Dataset entries:
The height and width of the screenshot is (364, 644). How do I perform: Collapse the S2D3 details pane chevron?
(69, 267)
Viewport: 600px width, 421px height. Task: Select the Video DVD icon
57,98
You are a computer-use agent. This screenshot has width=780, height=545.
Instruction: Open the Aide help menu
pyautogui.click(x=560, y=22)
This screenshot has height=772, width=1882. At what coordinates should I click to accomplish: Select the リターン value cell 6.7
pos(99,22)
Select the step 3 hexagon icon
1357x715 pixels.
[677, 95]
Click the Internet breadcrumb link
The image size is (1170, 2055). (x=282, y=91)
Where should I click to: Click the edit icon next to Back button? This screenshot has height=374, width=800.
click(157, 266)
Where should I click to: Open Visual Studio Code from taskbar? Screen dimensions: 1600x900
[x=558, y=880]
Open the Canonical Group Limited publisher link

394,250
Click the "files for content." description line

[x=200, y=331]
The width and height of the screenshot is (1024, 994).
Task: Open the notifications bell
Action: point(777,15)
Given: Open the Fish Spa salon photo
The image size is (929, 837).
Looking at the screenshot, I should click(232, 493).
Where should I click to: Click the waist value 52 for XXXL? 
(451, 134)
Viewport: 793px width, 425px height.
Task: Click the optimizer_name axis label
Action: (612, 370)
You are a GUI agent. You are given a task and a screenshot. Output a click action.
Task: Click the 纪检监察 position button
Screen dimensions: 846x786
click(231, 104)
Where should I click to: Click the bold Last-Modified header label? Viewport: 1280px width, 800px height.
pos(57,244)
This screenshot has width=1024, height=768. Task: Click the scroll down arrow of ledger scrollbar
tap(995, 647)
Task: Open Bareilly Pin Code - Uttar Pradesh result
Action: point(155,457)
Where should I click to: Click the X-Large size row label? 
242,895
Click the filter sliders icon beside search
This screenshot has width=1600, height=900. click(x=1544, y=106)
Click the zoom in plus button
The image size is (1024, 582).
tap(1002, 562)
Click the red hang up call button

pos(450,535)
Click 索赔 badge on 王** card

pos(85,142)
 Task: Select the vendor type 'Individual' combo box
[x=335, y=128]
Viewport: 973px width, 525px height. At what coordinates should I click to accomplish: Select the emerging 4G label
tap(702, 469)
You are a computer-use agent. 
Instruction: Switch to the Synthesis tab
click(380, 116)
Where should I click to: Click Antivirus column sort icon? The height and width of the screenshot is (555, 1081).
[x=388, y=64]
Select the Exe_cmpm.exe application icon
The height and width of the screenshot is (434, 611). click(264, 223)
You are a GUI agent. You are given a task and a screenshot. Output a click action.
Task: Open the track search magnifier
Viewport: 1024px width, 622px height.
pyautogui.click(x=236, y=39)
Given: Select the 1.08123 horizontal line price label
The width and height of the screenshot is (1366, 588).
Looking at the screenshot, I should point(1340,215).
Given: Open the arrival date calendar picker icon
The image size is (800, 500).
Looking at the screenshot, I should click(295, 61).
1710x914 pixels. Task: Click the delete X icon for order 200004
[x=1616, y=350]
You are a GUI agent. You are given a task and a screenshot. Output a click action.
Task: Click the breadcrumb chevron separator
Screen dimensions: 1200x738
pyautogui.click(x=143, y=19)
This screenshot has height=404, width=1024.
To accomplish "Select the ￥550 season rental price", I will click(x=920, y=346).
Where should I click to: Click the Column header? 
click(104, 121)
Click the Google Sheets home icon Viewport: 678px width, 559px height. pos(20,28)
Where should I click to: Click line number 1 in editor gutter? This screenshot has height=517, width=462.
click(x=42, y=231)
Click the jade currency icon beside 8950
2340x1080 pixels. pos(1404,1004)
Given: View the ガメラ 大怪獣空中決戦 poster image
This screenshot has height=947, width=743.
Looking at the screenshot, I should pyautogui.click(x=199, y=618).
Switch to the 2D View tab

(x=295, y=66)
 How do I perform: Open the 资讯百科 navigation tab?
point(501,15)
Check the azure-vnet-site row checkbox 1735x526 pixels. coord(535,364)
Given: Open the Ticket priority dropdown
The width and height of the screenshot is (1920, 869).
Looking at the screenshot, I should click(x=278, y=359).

=== Work to complete ===
Give a word-for-word restatement of every record.

=== Solution to this task ===
The height and width of the screenshot is (364, 644). How do I perform: Collapse the S2D3 details pane chevron?
(69, 267)
Viewport: 600px width, 421px height. Task: Select the Video DVD icon
57,98
You are a computer-use agent. This screenshot has width=780, height=545.
Instruction: Open the Aide help menu
pyautogui.click(x=560, y=22)
This screenshot has height=772, width=1882. At what coordinates should I click to accomplish: Select the リターン value cell 6.7
pos(99,22)
Select the step 3 hexagon icon
1357x715 pixels.
[677, 95]
Click the Internet breadcrumb link
The image size is (1170, 2055). (x=282, y=91)
Where should I click to: Click the edit icon next to Back button? This screenshot has height=374, width=800.
click(157, 266)
Where should I click to: Open Visual Studio Code from taskbar? Screen dimensions: 1600x900
[x=558, y=880]
Open the Canonical Group Limited publisher link

394,250
Click the "files for content." description line

[x=200, y=331]
The width and height of the screenshot is (1024, 994).
Task: Open the notifications bell
Action: point(777,15)
Given: Open the Fish Spa salon photo
The image size is (929, 837).
Looking at the screenshot, I should click(232, 493).
Where should I click to: Click the waist value 52 for XXXL? 
(451, 134)
Viewport: 793px width, 425px height.
Task: Click the optimizer_name axis label
Action: (612, 370)
You are a GUI agent. You are given a task and a screenshot. Output a click action.
Task: Click the 纪检监察 position button
Screen dimensions: 846x786
click(231, 104)
Where should I click to: Click the bold Last-Modified header label? Viewport: 1280px width, 800px height.
pos(57,244)
This screenshot has width=1024, height=768. Task: Click the scroll down arrow of ledger scrollbar
tap(995, 647)
Task: Open Bareilly Pin Code - Uttar Pradesh result
Action: point(155,457)
Where should I click to: Click the X-Large size row label? 
242,895
Click the filter sliders icon beside search
This screenshot has width=1600, height=900. click(x=1544, y=106)
Click the zoom in plus button
The image size is (1024, 582).
tap(1002, 562)
Click the red hang up call button

pos(450,535)
Click 索赔 badge on 王** card

pos(85,142)
 Task: Select the vendor type 'Individual' combo box
[x=335, y=128]
Viewport: 973px width, 525px height. At what coordinates should I click to accomplish: Select the emerging 4G label
tap(702, 469)
You are a computer-use agent. 
Instruction: Switch to the Synthesis tab
click(380, 116)
Where should I click to: Click Antivirus column sort icon? The height and width of the screenshot is (555, 1081).
[x=388, y=64]
Select the Exe_cmpm.exe application icon
The height and width of the screenshot is (434, 611). click(264, 223)
You are a GUI agent. You are given a task and a screenshot. Output a click action.
Task: Open the track search magnifier
Viewport: 1024px width, 622px height.
pyautogui.click(x=236, y=39)
Given: Select the 1.08123 horizontal line price label
The width and height of the screenshot is (1366, 588).
Looking at the screenshot, I should point(1340,215).
Given: Open the arrival date calendar picker icon
The image size is (800, 500).
Looking at the screenshot, I should click(295, 61).
1710x914 pixels. Task: Click the delete X icon for order 200004
[x=1616, y=350]
You are a GUI agent. You are given a task and a screenshot. Output a click action.
Task: Click the breadcrumb chevron separator
Screen dimensions: 1200x738
pyautogui.click(x=143, y=19)
This screenshot has height=404, width=1024.
To accomplish "Select the ￥550 season rental price", I will click(x=920, y=346).
Where should I click to: Click the Column header? 
click(104, 121)
Click the Google Sheets home icon Viewport: 678px width, 559px height. pos(20,28)
Where should I click to: Click line number 1 in editor gutter? This screenshot has height=517, width=462.
click(x=42, y=231)
Click the jade currency icon beside 8950
2340x1080 pixels. pos(1404,1004)
Given: View the ガメラ 大怪獣空中決戦 poster image
This screenshot has height=947, width=743.
Looking at the screenshot, I should pyautogui.click(x=199, y=618).
Switch to the 2D View tab

(x=295, y=66)
 How do I perform: Open the 资讯百科 navigation tab?
point(501,15)
Check the azure-vnet-site row checkbox 1735x526 pixels. coord(535,364)
Given: Open the Ticket priority dropdown
The width and height of the screenshot is (1920, 869).
Looking at the screenshot, I should click(x=278, y=359).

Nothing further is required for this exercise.